Golf-Tipp #38: Das Lesen von Breaking Putts
Das Lesen von Putts, die eine Neigung aufweisen, ist eine Kunst für sich und entscheidend für den Erfolg auf dem Grün. Bevor Sie Ihren nächsten Putt ausführen, nehmen Sie sich einen Moment Zeit, um die Neigung sorgfältig zu analysieren. Hier sind einige bewährte Methoden, die Ihnen dabei helfen, die Linie besser zu verstehen und Ihre Putts sicherer einzulochen.
1. Positionierung am tiefsten Punkt des Putts
Ein häufiger Fehler ist es, den Putt nur aus der Perspektive des Balls oder des Lochs zu betrachten. Um die volle Neigung und Form des Putts zu erkennen, stellen Sie sich an das tiefste Ende des Putts. Von dort aus haben Sie eine viel klarere Sicht auf die gesamte Linie, die der Ball nehmen wird. Dies ermöglicht es Ihnen, die subtilen Höhenunterschiede und die Art und Weise, wie die Neigung den Ball beeinflussen wird, besser zu erfassen.

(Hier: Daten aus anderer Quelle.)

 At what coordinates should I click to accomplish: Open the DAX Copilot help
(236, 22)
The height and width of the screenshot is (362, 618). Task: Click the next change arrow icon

2. Segmentierung des Putts
Ein langer Putt kann einschüchternd wirken. Teilen Sie ihn daher in kleinere, überschaubare Segmente auf. Konzentrieren Sie sich auf drei Schlüsselpunkte:
- Startpunkt: Wo der Ball den Schläger verlässt.
- Höchster Punkt: Der Punkt, an dem der Ball die größte Neigung überwindet oder seine Richtung am stärksten ändert.
- Zielpunkt: Der Bereich um das Loch, in den der Ball einlaufen soll.
Indem Sie den Putt in diese Segmente unterteilen, können Sie visualisieren, wie der Ball sich entlang der gesamten Linie bewegen wird. Dies hilft Ihnen, die Geschwindigkeit und den Brechungspunkt präziser zu bestimmen.
3. Analyse von Geschwindigkeit und Linie in jedem Segment
Nachdem Sie den Putt segmentiert haben, analysieren Sie jedes Segment einzeln hinsichtlich der erforderlichen Geschwindigkeit und der erwarteten Linie. Überlegen Sie, wie schnell der Ball in jedem Abschnitt rollen muss, um die Neigung zu überwinden oder ihr zu folgen. Eine zu langsame Geschwindigkeit führt dazu, dass der Ball zu stark bricht, während eine zu schnelle Geschwindigkeit die Neigung möglicherweise ignoriert. Eine präzise Einschätzung der Geschwindigkeit ist hierbei genauso wichtig wie das Erkennen der Linie.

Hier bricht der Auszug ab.